Ich glaube bloß nicht an einen besseren Buchhandel in Verlags-Hand. Denn diese Buchhandlungen sind auch mit dem Verlag oder den Verlagen im Rücken Sortimentsbuchhandlungen, d.h. sie sortieren, setzen sich ihr Thema, in dem sie stark sind, blenden andere Themen aus, suchen also ihre Nische und tun damit das, was jeder Buchhändler macht. Je nach Verlagsgruppe und Portokasse im Rücken werden sie das durchschlagender, besser oder nicht so erfolgreich machen. Dass aber das Kuratieren eines Sortiments durch einen Verlag qualitativ besser sein soll als durch einen Händler, das glaube ich nun nicht. Vielleicht sollten sogar gerade die Schließungen von verlagsgetriebenen Sortimenten in den letzten Jahren den Gründern zu denken geben. Ansonsten aber: so schrecklich revolutionär finde ich die Idee nicht, und Wettbewerb ist immer gut.“
Auch Aljoscha Walser, Geschäftsführer der Narses Beratungsgesellschaft mbH in Bad Vilbel und versierter Kenner der Fachverlags-Szene, moniert, dass einfaches Kopieren und Ersetzen der Besorgungsmodelle nicht ausreicht:
„Überleben wird nur der, der die Endkundenbeziehungen managen kann. Sie zu „haben“ reicht nicht aus. Wenn also Verlage dasselbe machen wie Buchhandlungen, entsteht kein Mehrwert. Sollten sie hingegen ein aktives Leser- und Käufermanagement mit Shop aufbauen, kann das aus meiner Sicht für Fachverlage sehr sinnvoll sein.“
Gewinnen wird am Ende wohl derjenige, der aus Nutzersicht das bessere kuratorische wie kommerzielle Angebot hat. Will heißen: derjenige, der näher an den Inhalten und dem Leser ist und den einfacheren Besorgungsvorgang abbildet. Und es wird auch beileibe nicht DEN Gewinner geben, der mit seiner Lösung alle Bedürfnisse abdeckt. Hier spielen Faktoren wie physische Nähe, aber auch Tiefe des Angebots und Kuratierungsmöglichkeiten eine Rolle. Letzteres soll dem Buchhandel auch gar nicht abgesprochen werden, Belletristik und Kinderbuch (letzteres aber wohl eher aufgrund der Beschäftigtenstruktur des Buchhandels) finden hier einen adäquaten Raum. Je spezifischer aber das Nutzer-Interesse, umso schwieriger wird es logischerweise, der Hobby-Angler wird sich wohl ebenso wie der Steampunk-Freund andere Anlaufstellen suchen (müssen).

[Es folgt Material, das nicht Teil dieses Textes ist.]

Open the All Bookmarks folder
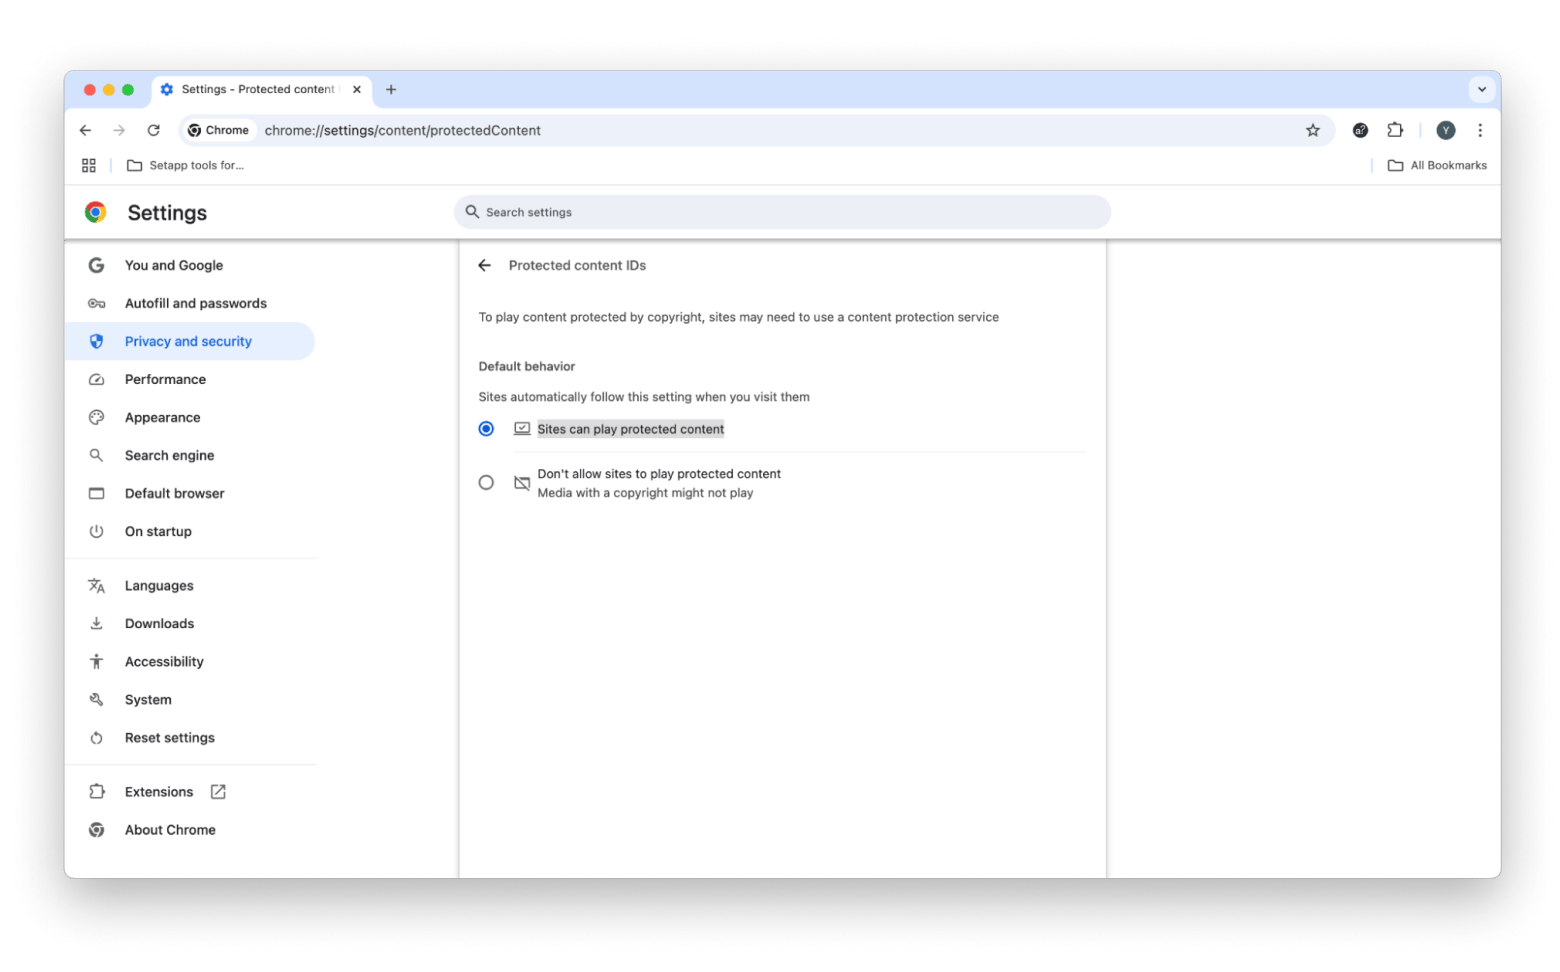The height and width of the screenshot is (972, 1560). pos(1437,165)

Gewinnen wird die richtige, zielgerichtete, nachhaltige Ansprache des Kunden, gestützt durch Software-Prozesse (Stichwort „Customer Relationship Management). Die Branchen-Welt wird dabei schlicht bunter: das klassische Vollsortiment, der spezialisierte Buchhändler, der Zielgruppen-Blogger mit angeschlossenem Shop, der Verlag mit umfassendem Wissen über „seine“ Themen und Autoren werden hier ihren Platz finden.
Das einst lineare Beschaffungs-Modell wird also eher die Form eines Netzwerks annehmen, aus dem sich der Nutzer den jeweils passenden Partner heraussucht. Und das ist keine Fiktion, sondern passiert derzeit an vielen Stellen.